Já vos contei as barbaridades que ouvi quando estava doente. Talvez a maior tenha acontecido quando saí do último sítio onde me deveria acontecer algo do género – da igreja. Tinha eu 13 anos, estava em fase de tratamentos e fui com a família à missa. Eles foram certamente suplicar pela minha sobrevivência, e eu, como sou orgulhosa e não gosto de pedir favores a ninguém, fui só agradecer o que já tinha. Logo que entrei na igreja percebi que estava a ter mais atenção do que o próprio Deus, uma vez que os pescoços só se viravam na minha direção. Incrédulas por me verem sem cabelo, ou por me verem viva, não sei, as pessoas não disfarçaram os olhares e o espanto, e eu rezei (literalmente, não estivesse na missa) para que me tornasse invisível. Acho que quis o lugar de Deus e ele quis o meu. Finalmente, quando saí da igreja (e agora juro que isto parece um sketch), uma beata, vestida de preto da cabeça aos pés, que frequentava diariamente a igreja, o coro da igreja e que só não dormia no altar porque isso é espaço para as “oferendas”, e a beata não se oferece a ninguém, veio direita a mim, pegou-me pelo braço, como se fosse uma professora a pôr-me de castigo, e muito assustadoramente rosnou-me:
“Ouve lá, és tu que tens o ‘câncare’, não és? Ouvi dizer que ias morrer.”
E foi isto. Claro que não respondi nada.
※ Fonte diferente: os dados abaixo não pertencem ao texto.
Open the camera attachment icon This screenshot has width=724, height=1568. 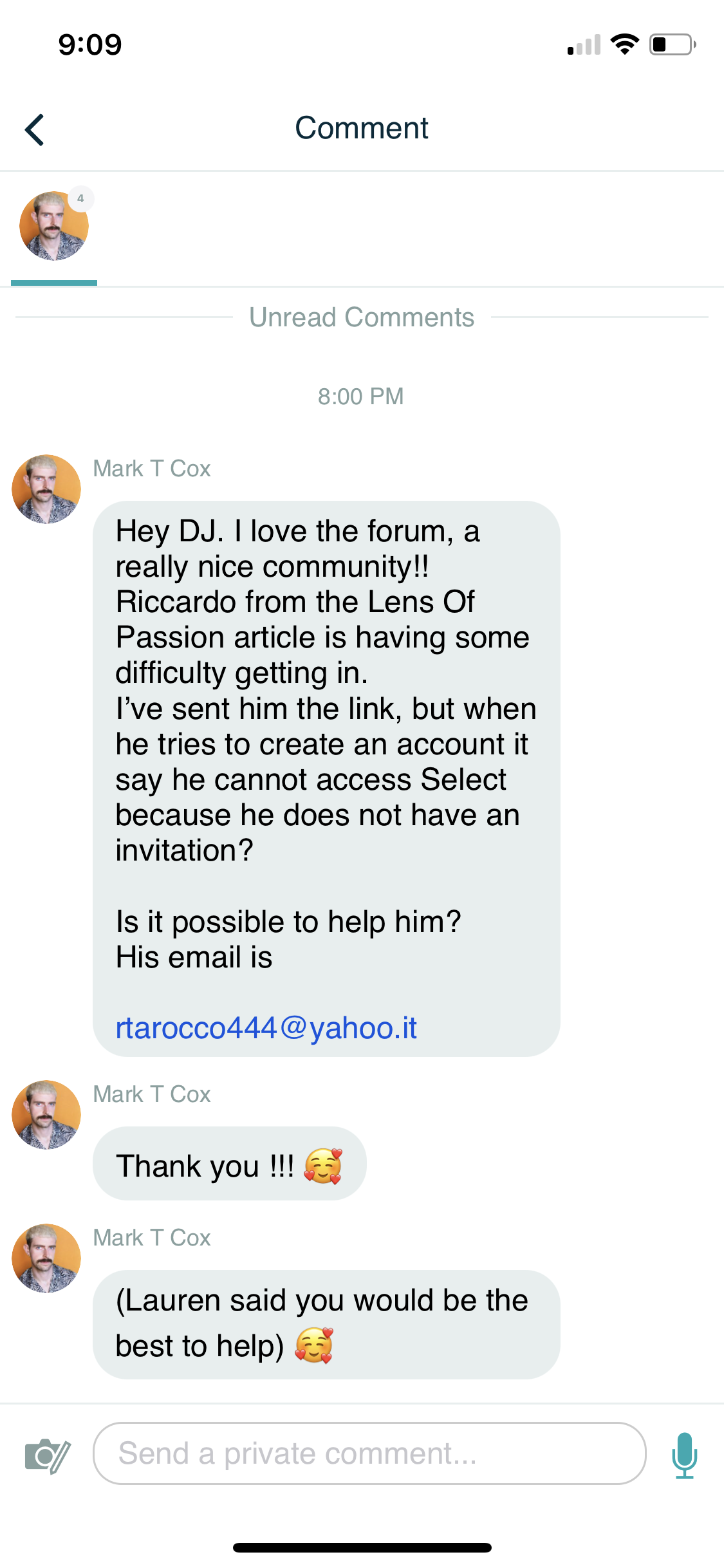pyautogui.click(x=47, y=1455)
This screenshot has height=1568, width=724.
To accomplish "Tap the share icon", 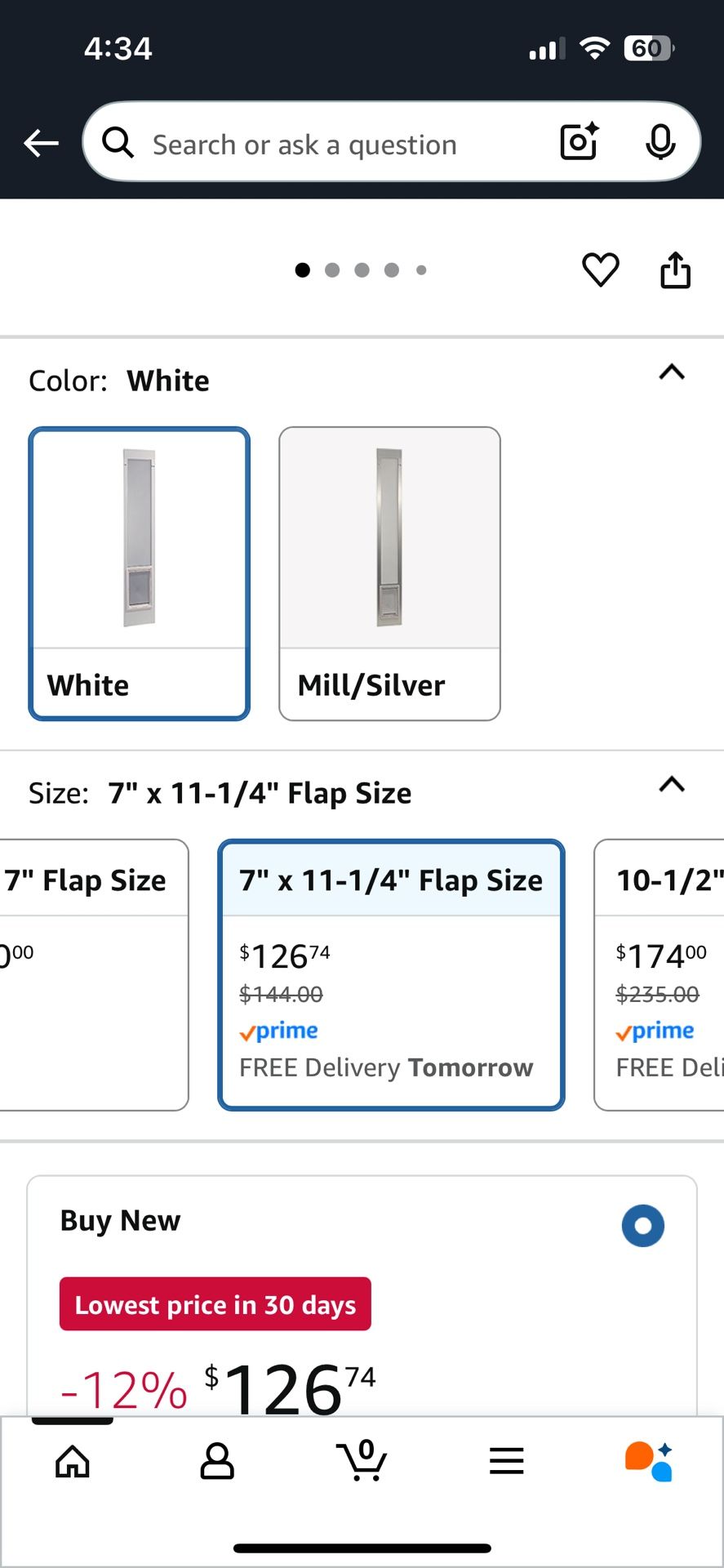I will click(x=675, y=270).
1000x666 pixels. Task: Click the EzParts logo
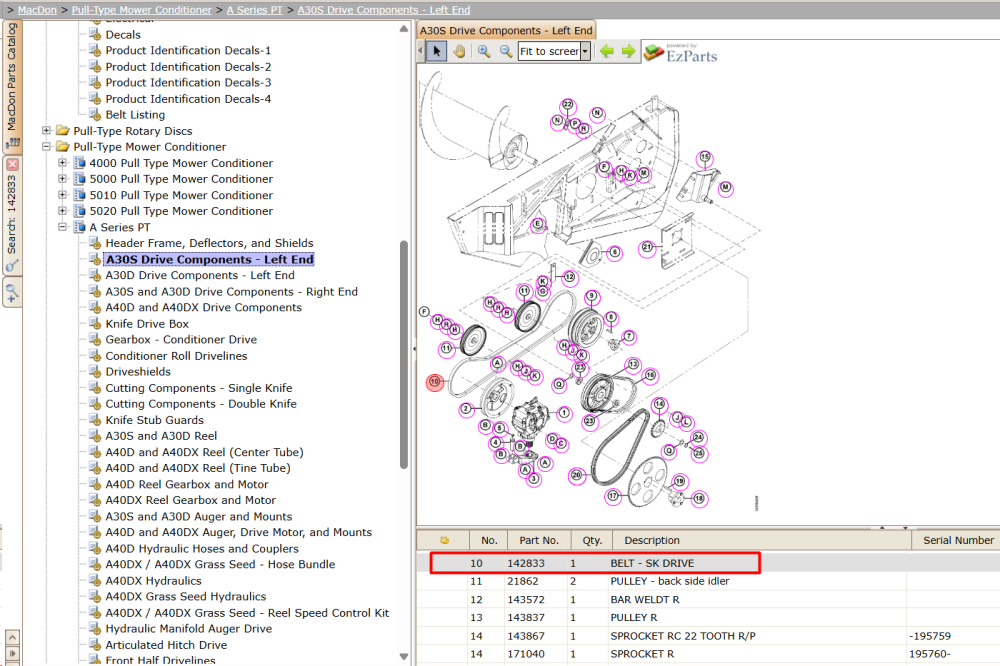click(x=680, y=53)
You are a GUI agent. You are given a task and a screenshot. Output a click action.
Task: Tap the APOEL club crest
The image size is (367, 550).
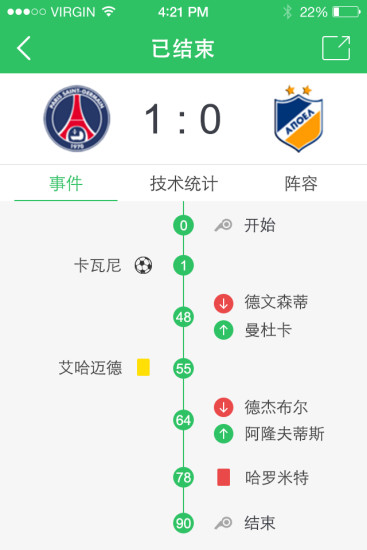coord(298,118)
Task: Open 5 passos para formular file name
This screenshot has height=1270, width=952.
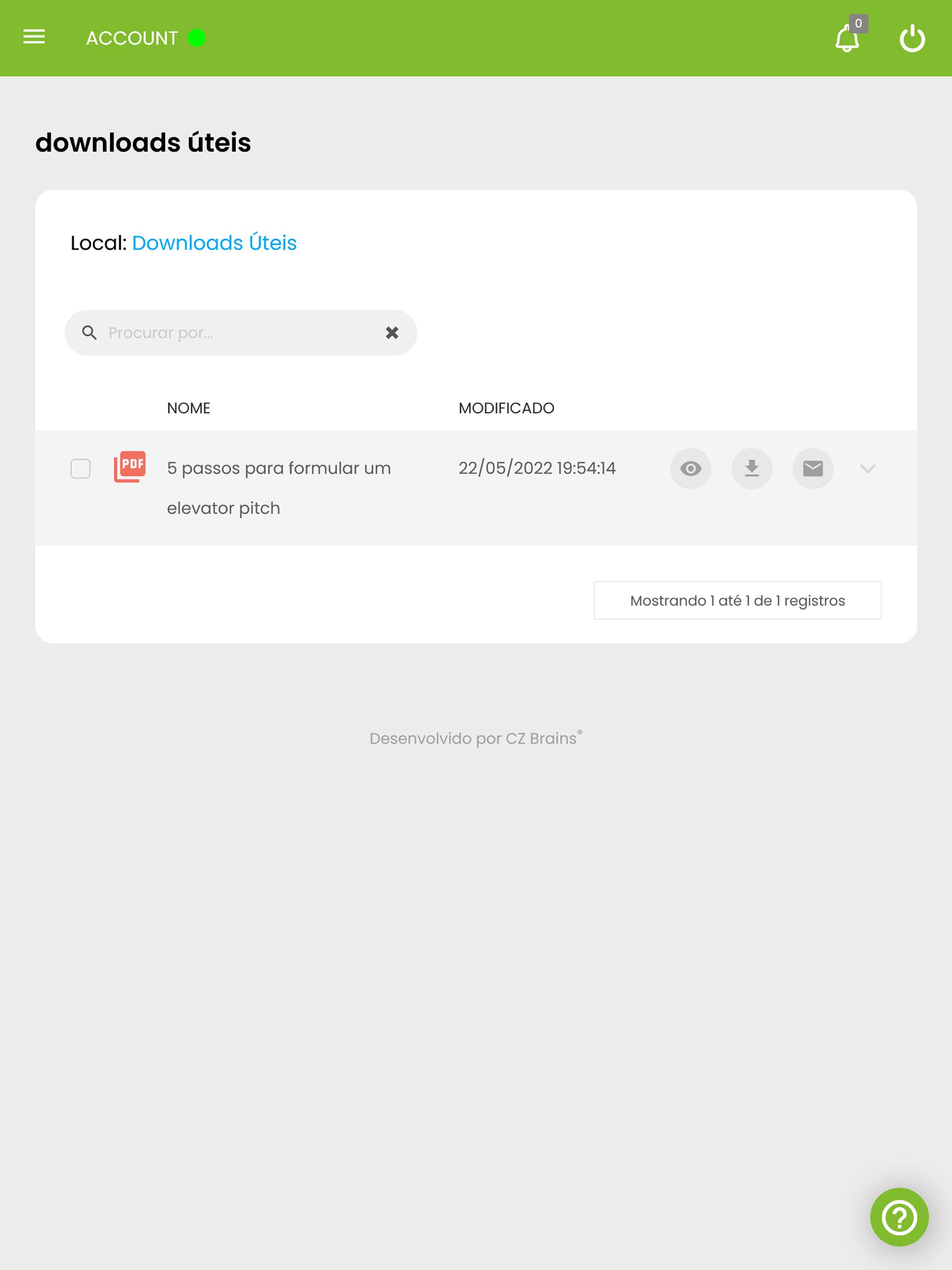Action: pyautogui.click(x=279, y=488)
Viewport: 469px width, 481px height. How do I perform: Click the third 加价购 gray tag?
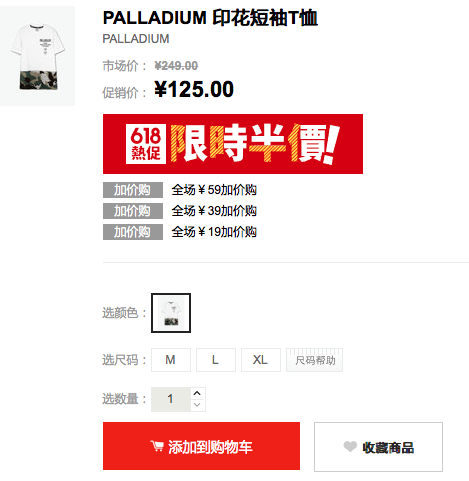(x=133, y=232)
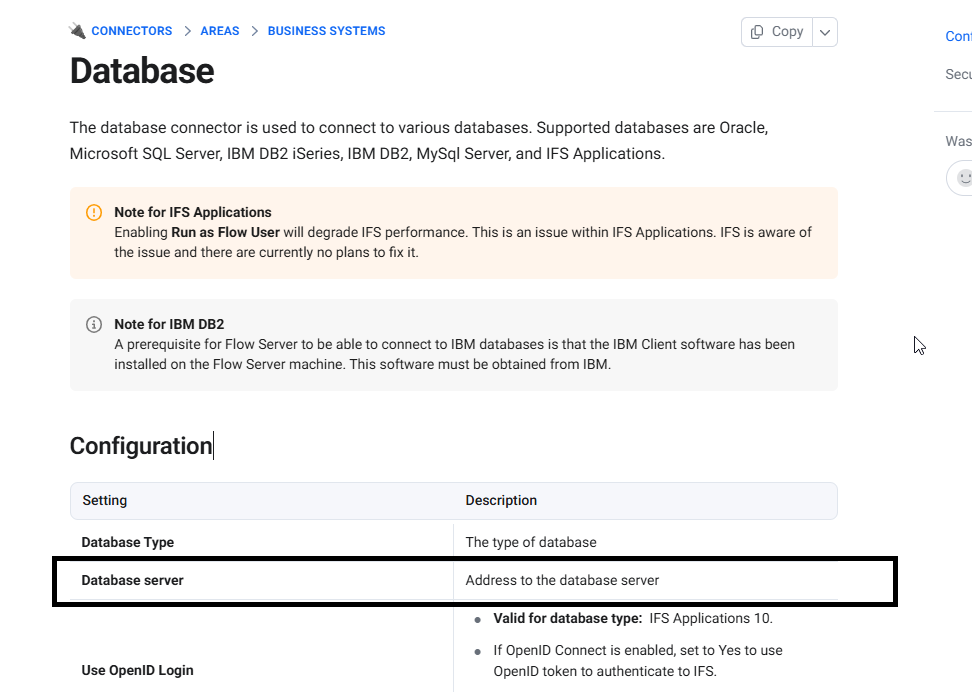Navigate to the AREAS breadcrumb
This screenshot has height=692, width=972.
(x=220, y=31)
Só me lembro dos seus olhos esbugalhados e do meu braço levantado, puxado por ela, e de ficar imóvel, chocada, sem reação, incrivelmente apavorada, sem perceber o que queria aquela personagem dizer com morrer e, sobretudo, com “câncare”. A minha mãe apareceu disparada, disse qualquer coisa à mulher e tirou-me dali a correr, enquanto barafustava palavras porque tinha ouvido umas tão horríveis dirigidas à filha.
A partir deste dia achei que deveria existir uma outra Bíblia e que, por mim, chamar-se-ia “As Palavras que Nunca te Direi” – a Escritura sagrada, lida e estudada por todos, que explica o que não se deve dizer a um doente oncológico e que entusiasma ao jejum das palavras. “Se não tiver nada de jeito a dizer, esteja caladinho durante 40 dias.”
Quanto à beata em questão, continua a frequentar diariamente a igreja, o coro da igreja e a maldizer os pecadores que usam brincos onde não deveriam, têm tatuagens e cabelos pintados e que envergonham as famílias, porque se juntam, como os bois, em vez de se casarem. A beata em questão continua a dizer “câncare” e a achar incrível que a miúda não tenha morrido, “mas olha que não deve faltar muito”. Apesar de não ter tatuagens, nem brincos nem o cabelo pintado, a cachopa “conta anedotas com cancro” e envergonha a família, porque com a “morte não se brinca” – mas se não brincasse com a morte, nem quando a beata me perguntou por ela, não estaria aqui, sã da minha cabecinha, mesmo que condenada pela beata da minha vizinha.